Bergeron also solves the problem with penetrating polygons.
However, there is one solution in Bergeron's method that is of some
importance. That is the case with open models. If the model is not closed it
might not produce an equal amount of front- and back-facing shadow polygons
relative to a ray from the viewpoint. Let's introduce a variable called
depth count. When we start from the viewpoint every time we cross a front
facing shadow polygon we add +1 to it and a back-facing polygons adds -1 and
thus cancels the effect. So for a single object and a single light source
the depth count should be the same after leaving their influence as it was
before we entered the shadow. For open models this might not be the case.
The problem can be solved by introducing a new variable Nb_C. If the
polygon crossed is generated from a case 2 edge (see section 3.1 above) the
variable is +2 (-2 if back facing) otherwise it will be +1 (-1). When this
value is added to the depth count every time a shadow polygon is crossed the
overall result of a single object will be zero. This is just what we needed.
Is should be noted here that every open model can be closed quite easily so
even this case is not extremely important anymore.
4. Stencil Shadow Volumes in Practice
Now that we're done with theory it's time to get into the actual means of
making it work and to the features currently supported by the hardware. The
support of the hardware is crucial to speed of the shadow volumes. Even with
hardware a general implementation of the shadow volumes is not trivial.
What's introduced next is an enhancement to the above original shadow
volumes algorithm. The enhancement is called stencil shadow volumes.
4.1 Stencil Buffer
 |
| Figure 6: The stencil buffer value for different parts of space. |
Both
major APIs, OpenGL and DirectX, nowadays support an additional buffer called
the stencil buffer. It so happens that we can use the stencil buffer to
model the depth count discussed above. Stencil buffer is a per-pixel test
buffer similar to a depth buffer and thus gives us just the additional
control to the pipeline we need to implement shadow volumes.
The stencil buffer is used to count the times we enter or leave the
shadow volume. This requires two passes: First pass renders the front faces
and increments when depth test passes and the second pass renders back
facing polygons and decrements when the test passes. Maybe in the future
this can be made with a single pass of a two-sided stencil test proposed by Everitt (2002). Figure 6 illustrates the result of partition into different
parts of space according to the stencil buffer. The figure is in 2D to keep
things simple.
The algorithm illustrated by the figure 6 is known as stencil shadow
volumes algorithm. It differs from Crow's original shadow volumes algorithm
in the usage of stencil buffer to partition the space into shadowed and lit
parts. Also other enhancement like those of 9 Bergeron's are often used to
speed up and improve the basic algorithm. We'll call the above method of
stencil usage the Zpass approach to be consistent with Everitt.

| Source data |
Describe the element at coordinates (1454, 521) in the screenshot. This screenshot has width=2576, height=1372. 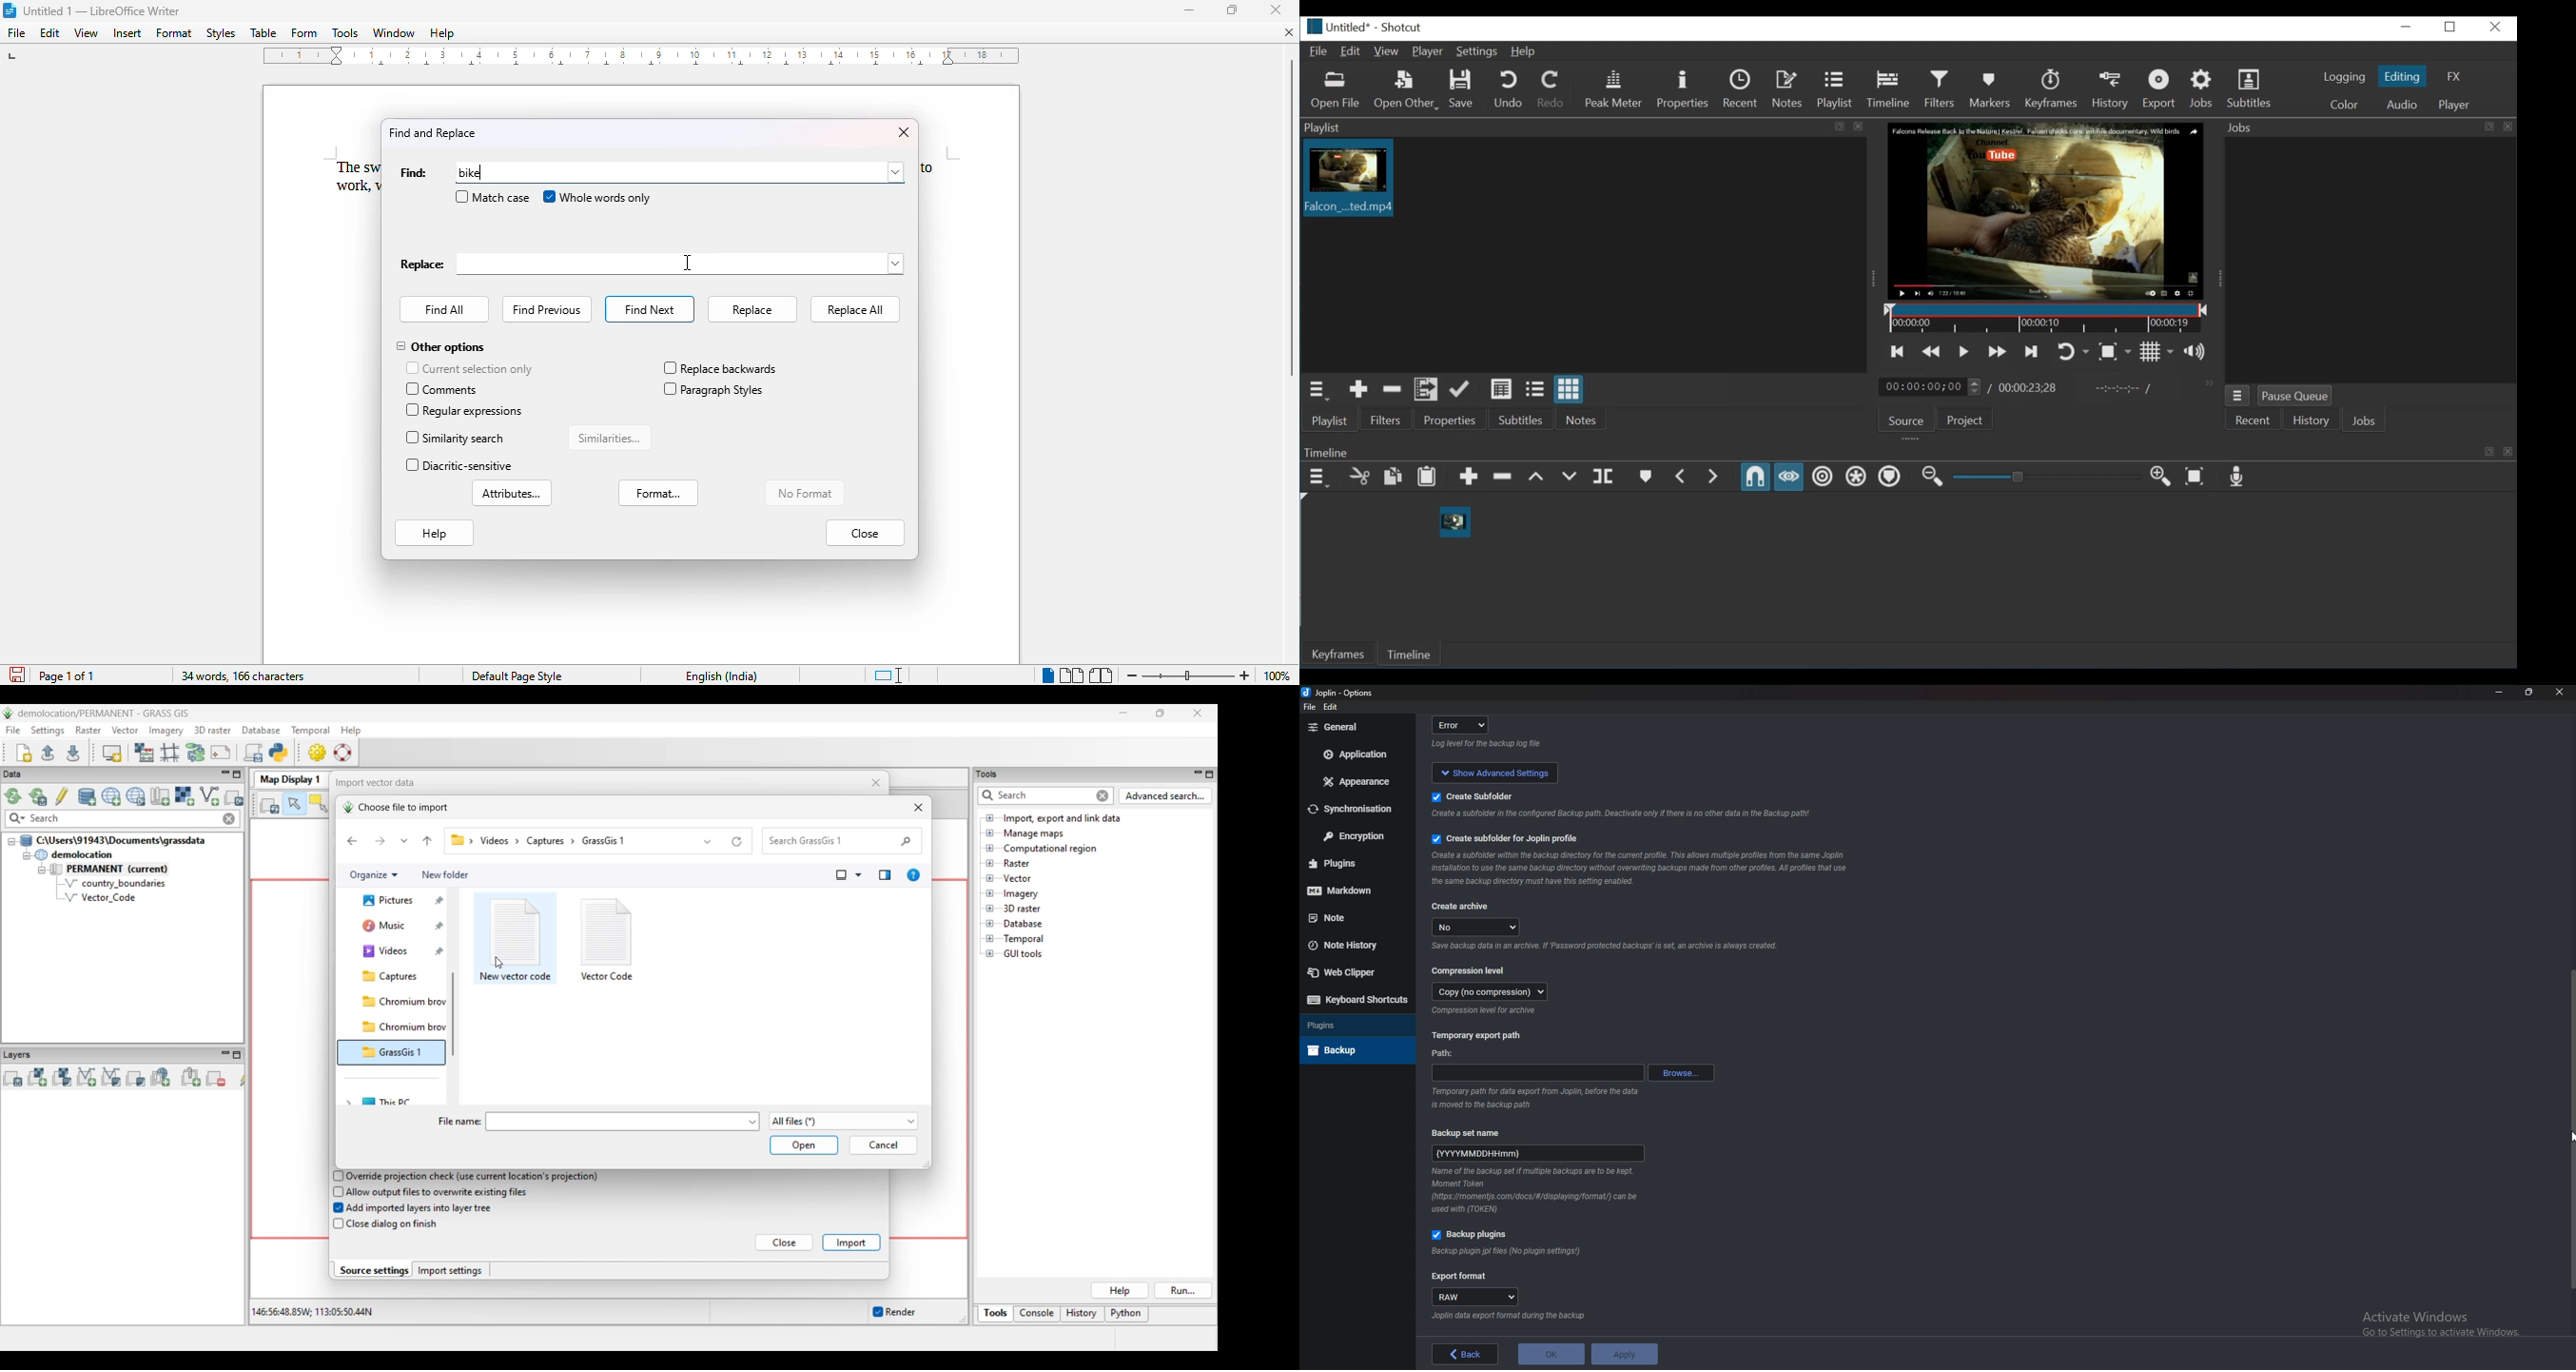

| Exercise description |
Write the next part of the stencil shadow volumes text, starting after its last sentence.

| The answer |
4.2 Carmack's Reverse
In the late 90's Carmack (2000) reversed the usage of stencil buffer. He
proposed an order in which the stencil value is incremented when the depth
test fails for a back facing polygon and decremented when the test fails for
a front facing one. The resulting values, for example, of the figure 6 would
be the same; they'd just have to be calculated starting from the back (right
to left in the figure). This is known as the Zfail method.
The advantage of the reverse is that the near plane clipping problem is
solved. Imagine that the viewpoint in figure 6 would start to move from left
to right. At certain point the near plane would start to cut through the
first shadow polygon and the traditional algorithm would be in trouble in
the lower part of the screen. Carmack's reverse fixes this, but causes a
similar problem at the far plane. Fortunately, this is not a big deal
since shadow volumes usually have a limited extent and the far plane is
usually quite far away anyway. It is also possible to avoid the far plane
clipping completely, see Everitt (2002). Carmack's reverse and other
solutions are also discussed by Kilgard (2001). You'll probably see the
visual quality of the method in the Doom III.
4.3 Programmability: Vertex Shaders
One problem with the stencil shadow volume algorithm is the generation of
shadow polygons, which can be quite CPU intensive. Also, it cannot be done
in the T&L hardware without a clever hack: We can stretch the already
existing vertices of the model away from the light source. This can be done
with the modern vertex shaders. The downside is that it only works for well
defined models. Figure 7 presents what the stretching is about. What happens
is we grab all the back facing polygons and force them apart from the
geometry. The space left between is filled with quads and what's inside the
thus formed geometry is in the shadow of the light source L.
A Vertex Shader is an assembly-like language that controls part of the
modern graphics pipeline. It gives programmers back the long awaited
run-time control to the pipeline. Vertex shaders are applied to the vertex
data before clipping and perspective transformation, while pixel shaders are
applied after them.
The registers used are 128-bits wide so they each hold four floats (x, y,
z, w). There are in general five kinds of registers: input (vxx), output,
constant (cxx), temporary (rxx) and address (a0). A good tutorial to vertex
shaders can be found on the
DirectX SDK site on MSDN. Figure 8 shows the
visual quality of the vertex shader approach from ATI's demo "RadeonShader"
featuring multiple objects and two light sources. A close inspection of the
right side wall shows the correct behavior of the shadows: The shadows of
the goblet and the plate are cumulated correctly from the two light sources.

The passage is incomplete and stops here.